Decía Jean Monnet, quizás el padre más importante y entregado a la causa de la UE, que el proyecto europeo no sólo tenía como objetivo unir los Estados sino, sobre todo, unir a sus gentes. Se inhabilitaron las fronteras en buena medida pero, desde el punto de vista económico y social, han sido muchas las fronteras levantadas desde entonces. Esta Sentencia establece una frontera tan invisible como infalible. Si nos atenemos sólo a inmigrantes españoles en Alemania, que es el país que solicitó el pronunciamiento del Tribunal, son 12.546 los españoles que perciben algún tipo de ayuda social básica allí. ¿Qué harán? Ellos que creyeron que la frase pronunciada por Alfredo Landa en el Cine (“Vente a Alemania, Pepe”) se refería a la solidaria hospitalidad europea, sabrán ahora que esta Europa que tanto añoramos en aquel momento, se ha convertido en inhóspita y triste.

Esta Europa que pone tanto interés en “distinguir” a los inmigrantes vagos de los diligentes, con el único fin de incrementar los beneficios empresariales y los PIBs, al tiempo que disminuye su gasto social, enarbolando un justicialismo populista e insolidario, no es la que queríamos. Ni la que queremos. De modo que, como Pedro Sánchez, creo que “la Unión Europea hace frente a nuevos retos globales pero también internos, y el avance del euroescepticismo no es el menor de ellos”.

El euroescepticismo ya es un problema cuya solución solo pasa por reconstruir y regenerar Europa, como continente y como idea, o romper la baraja y diseñar la nueva geopolítica sobre otras bases.

Cuando España solo era Europa en los libros de Geografía, recién salíamos de la Dictadura de Franco, éramos muchos los que soñábamos con ser Europa, para ser europeos con mayúsculas. Apostamos por serlo, pusimos todo el empeño y, los que éramos de la izquierda renunciamos a buena parte de nuestros principios ideológicos para abrazarnos en cuerpo y alma a aquella decena corta de Estados que decían estar dispuestos a construir una Europa próspera, democrática y social, frente al resto del Mundo, compartido por soviéticos, chinos comunistas y aquella Norteamérica, cuya grandeza militar eclipsaba las miradas más inquisitivas.

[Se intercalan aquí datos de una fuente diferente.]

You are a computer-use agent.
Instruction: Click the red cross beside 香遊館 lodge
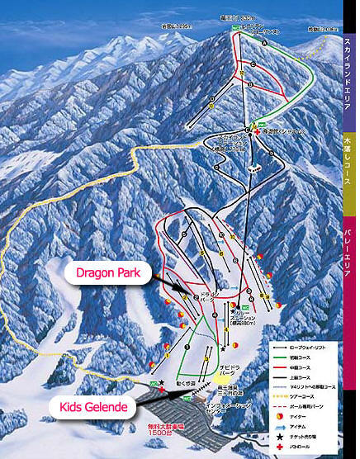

Ahora somos muchos más los europeos, desde que el bloque soviético pasó a mejor vida y el socialismo real perdió casi toda su credibilidad, arrastrando tras de sí incluso a una socialdemocracia que ahora mismo no encuentra su ubicación lógica. Lo cierto es que quienes, como yo, creímos oportuno renunciar a algo que considerábamos muy nuestro para ser europeos con los demás, nos vamos dando cuenta de que la renuncia quizás no tuvo demasiado sentido. Ahora me asalta el escepticismo: “¡Quizás Europa ha perdido las potencialidades que decía poseer, o quizás los europeos no generamos ideas potentes después de que la caída del Muro de Berlín y el fin de la Guerra Fría hayan convertido a Europa en un mercado de trileros!